Correspondance de Voltaire/1739/Lettre 1062

Correspondance de Voltaire/1739
Correspondance : année 1739GarnierŒuvres complètes de Voltaire, tome 35 (p. 161-163).

1062. — À M. LE COMTE D’ARGENTAL.
6 février.

Pardon de tant d’importunités. Je reçois votre lettre, mon respectable ami ; vous me liez les mains. Je suspends les procédures, je ne veux rien faire sans vos conseils ; mais souffrez au moins que je sois toujours à portée de suivre ce procès. En quoi peut me nuire une plainte contre les distributeurs du libelle, par laquelle on pourra, quand on voudra, remonter à la source ? Tout sera suspendu.

Mon généreux ami, il est certain qu’il me faut une réparation, ou que je meure déshonoré. Il s’agit de faits, il s’agit des plus horribles impostures. Vous ne savez pas à quel point l’abbé Desfontaines est l’oracle des provinces.

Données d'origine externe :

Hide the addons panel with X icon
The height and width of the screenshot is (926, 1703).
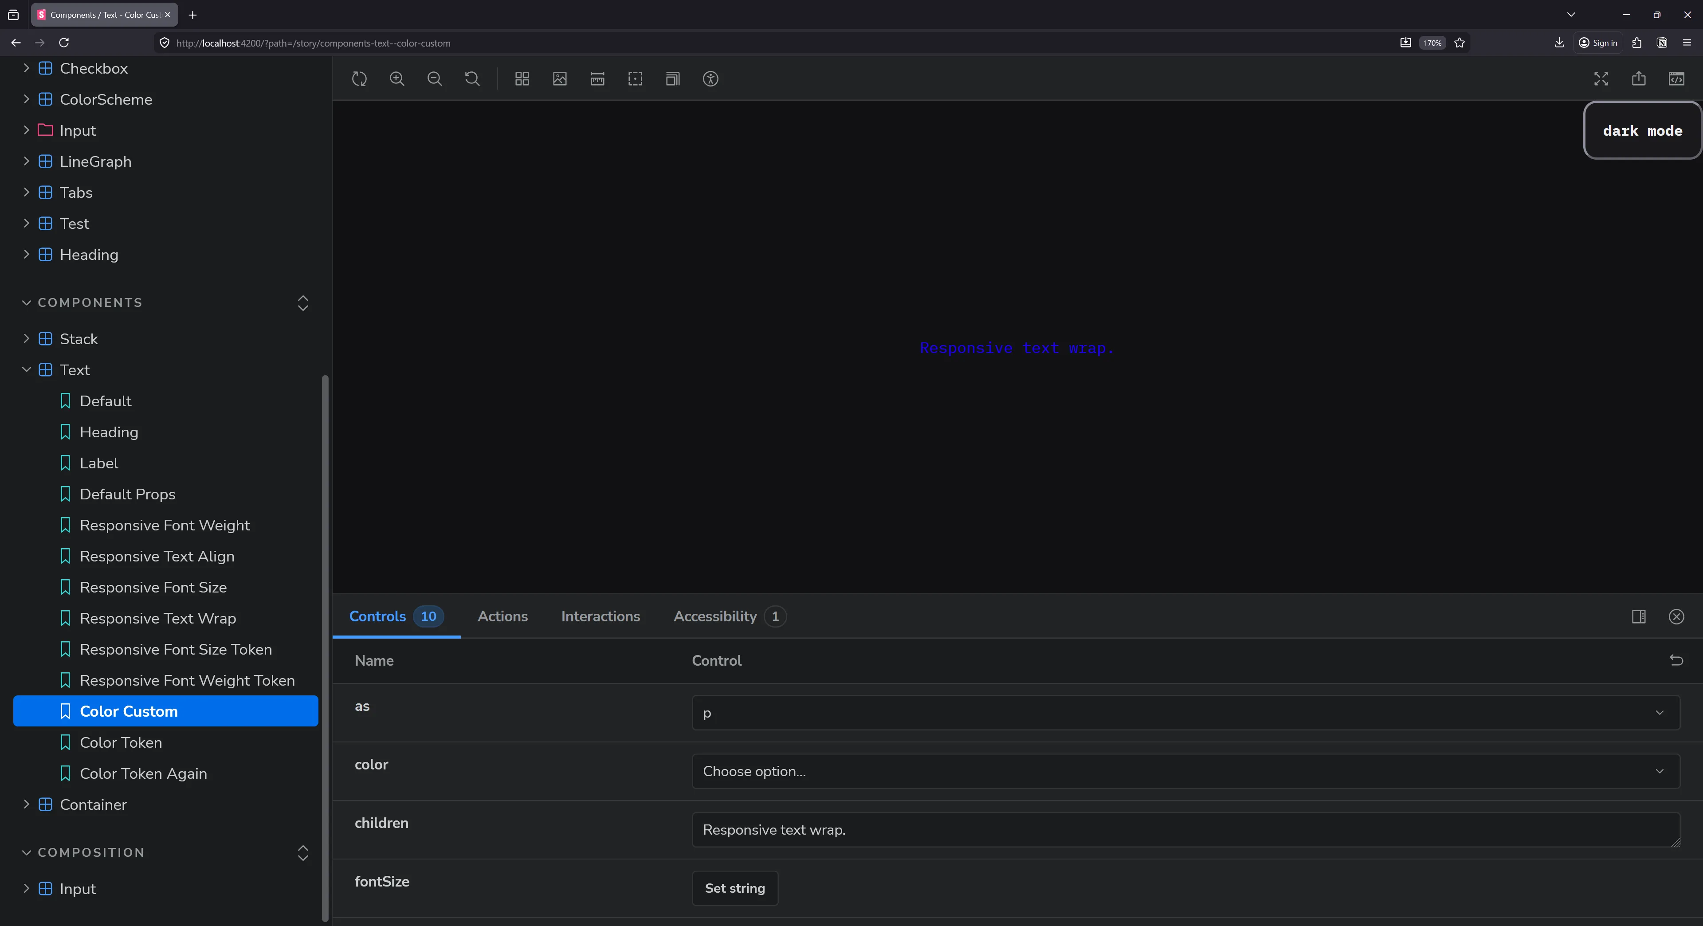pos(1676,617)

On me crie à Paris que mon ennemi est méprisé ; et moi, je vois que ses Observations se vendent mieux qu’aucun livre. Mon silence le désespère, dites-vous. Ah ! que vous êtes loin de le connaître ! Il prendra mon silence pour un aveu de sa supériorité, et, encore une fois, je resterai flétri par le plus méprisable des hommes, sans en pouvoir tirer la moindre vengeance, sans me justifier. Je suis bien loin de demander le certificat de Mme de Bernières pour en faire usage en justice ; mais je voulais l’avoir par-devers moi, comme j’en ai déjà sept ou huit autres, pour avoir en main de quoi opposer à tant de calomnies, un jour à venir.

J’espère surtout avoir un désaveu authentique au nom des avocats. Le bâtonnier l’a promis. La lettre de Mme de Bernières me servira de certificat, et je la ferai lire à tous les honnêtes gens. À l’égard de mon Mémoire, je le refondrai encore, je le ferai imprimer dans un recueil intéressant de pièces de prose et de vers, dans lequel seront les Épitres, que je crois enfin corrigées selon votre goût.

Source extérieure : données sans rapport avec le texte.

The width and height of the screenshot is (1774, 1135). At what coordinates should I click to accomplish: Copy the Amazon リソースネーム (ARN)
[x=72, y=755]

De grâce, ne me citez point M. de Fontenelle : il n’a jamais été attaqué comme moi, et il s’est assez bien vengé de Rousseau en sollicitant plus que personne contre lui.

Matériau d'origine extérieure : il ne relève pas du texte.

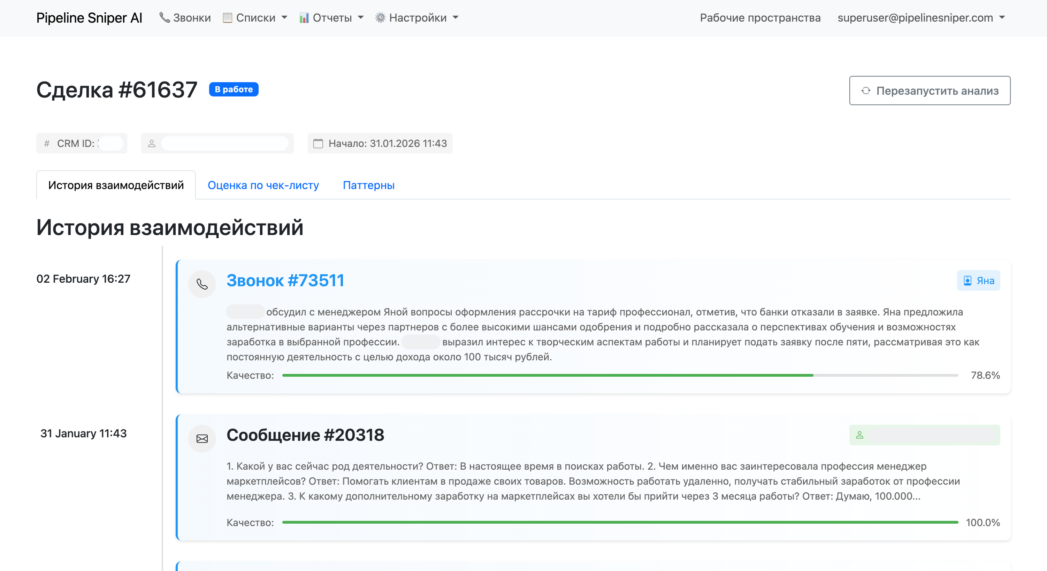
Task: Click the В работе status badge
Action: click(x=233, y=89)
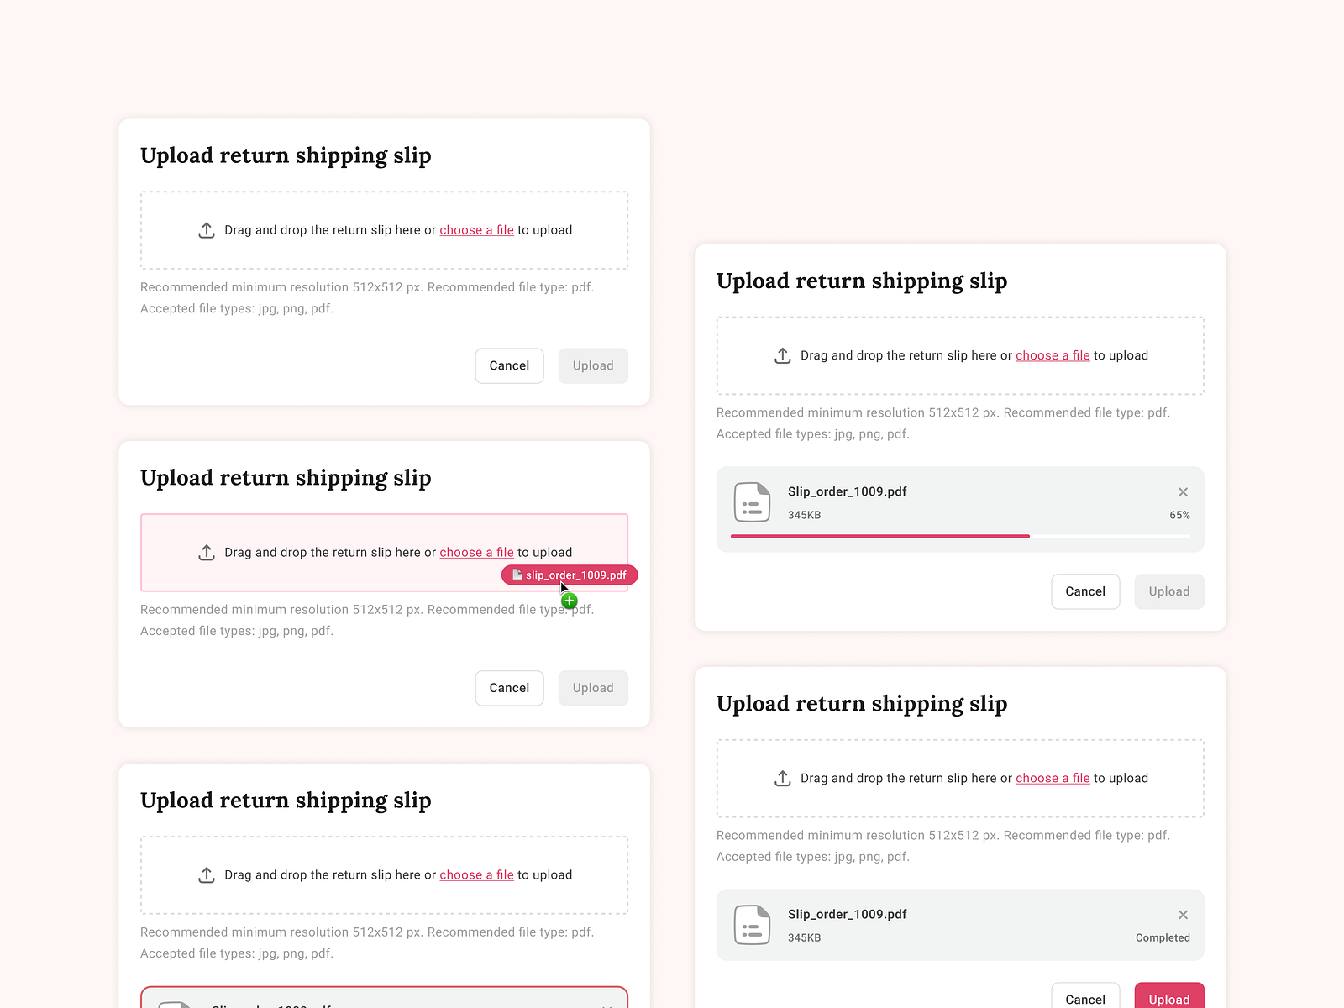This screenshot has height=1008, width=1344.
Task: Open the choose a file link in the first dialog
Action: (x=476, y=229)
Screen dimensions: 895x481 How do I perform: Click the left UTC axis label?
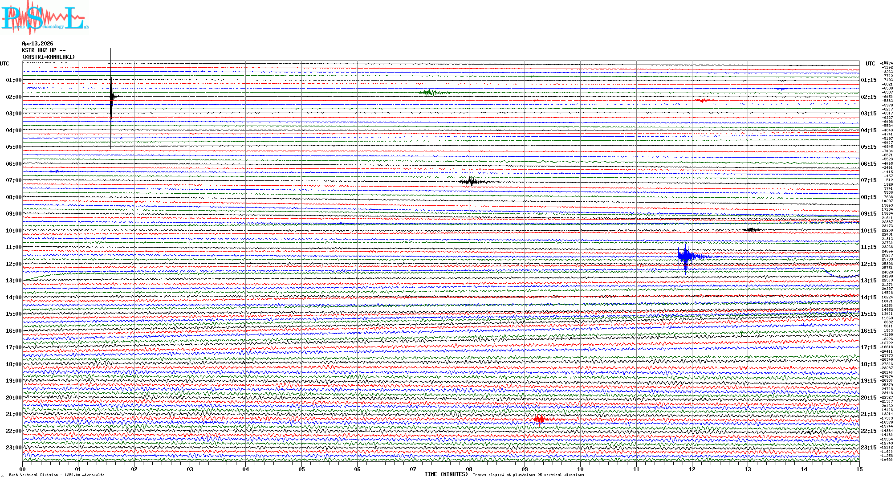click(x=4, y=64)
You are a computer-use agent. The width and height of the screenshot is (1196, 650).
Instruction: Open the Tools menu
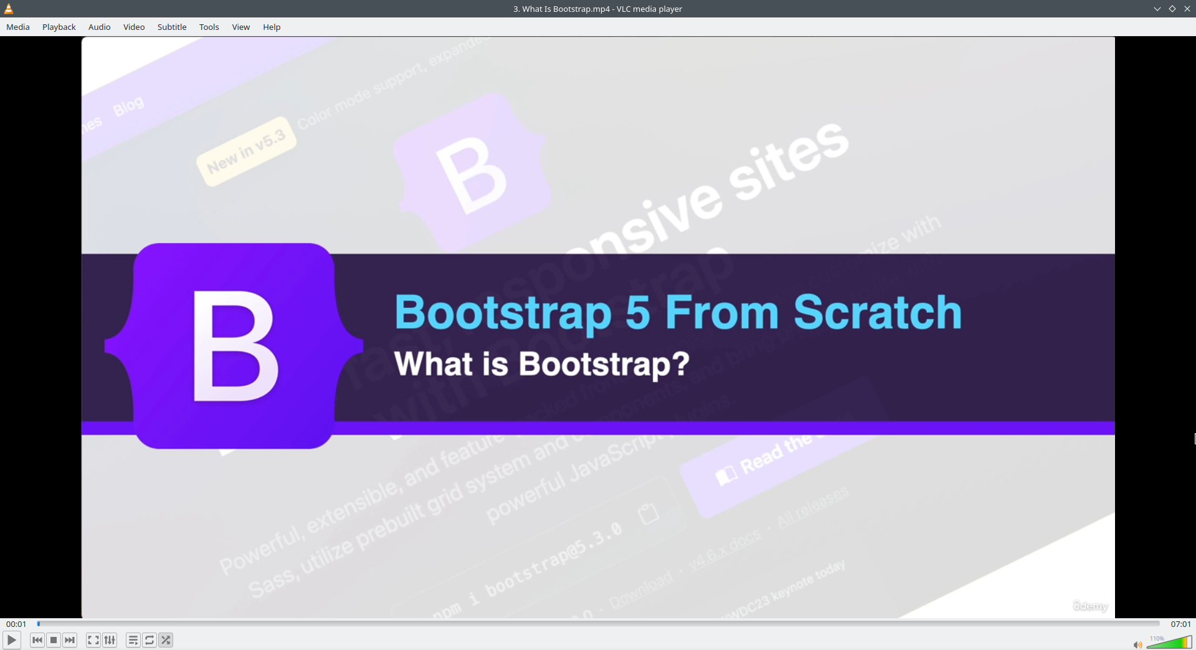tap(209, 27)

Encore une fois, j’arrête mon procès ; mais, en le poursuivant, qu’ai-je à craindre ? Quand il serait prouvé que j’ai reproché à l’abbé Desfontaines des crimes pour lesquels il a été repris de justice, n’est-il pas de droit que c’est une chose permise, surtout quand ce reproche est nécessaire à la réputation de l’offensé ? Je lui reproche quoi ? des libelles ; il a été condamné pour en avoir fait. Je lui reproche son ingratitude. Je ne l’ai point calomnié ; je prouve, papiers en main, tout ce que j’avance. J’ai fait consulter des avocats ; ils sont de mon avis, mais enfin tout cède au vôtre. Je ne veux me conduire que par vos ordres. À l’égard de Saint-Hyacinthe, je veux réparation ; je ne souffrirai pas tant d’outrages à la fois. Où est donc la difficulté qu’on exige un désaveu d’un coquin tel que lui ? Pourrait-on dire que cela n’est rien ? Je suis donc un homme bien méprisable ; je suis donc dans un état bien humiliant, s’il faut qu’on ne me considère que comme un bouffon du public, qui doit, déshonoré ou non, amuser le monde à bon compte, et se montrer sur le théâtre avec ses blessures ! La mort est préférable à un état si ignominieux. Voilà une récompense bien horrible de tant de travail ! et cependant Desfontaines jouira tranquillement du privilège de médire ; et on insultera à ma douleur. Au nom de Dieu, que j’obtienne quelque satisfaction ! Ne pourrais-je pas du moins obtenir qu’on brûlât le libelle ? Ne pourrai-je pas présenter ma requête contre Chaubert[1], et obtenir qu’en attendant des preuves justice soit faite de ce libelle infâme, sans nom d’auteur ?

Je vous réitère mes instantes prières sur Saint-Hyacintbe, si vous voulez que je reste en France.

Je suis honteux de vous faire voir tant de douleur, et désespéré de vous donner tant de soins ; mais vous me tenez lieu de tout à Paris.

J’ai encore assez de liberté dans l’esprit pour corriger Zulime, puisqu’elle vous plaît. J’attends vos ordres. J’ai quelque chose de beau[2] dans la tête ; mais j’ai besoin de tranquillité, et mes ennemis me l’ôtent.

  1. Libraire de Desfontaines. On le soupçonnait de vendre et de faire colporter la Voltairomanie.
  2. La tragédie de Mahomet, à laquelle Voltaire fait allusion dans la lettre 1096, et qu’il cite positivement dans la lettre 1121.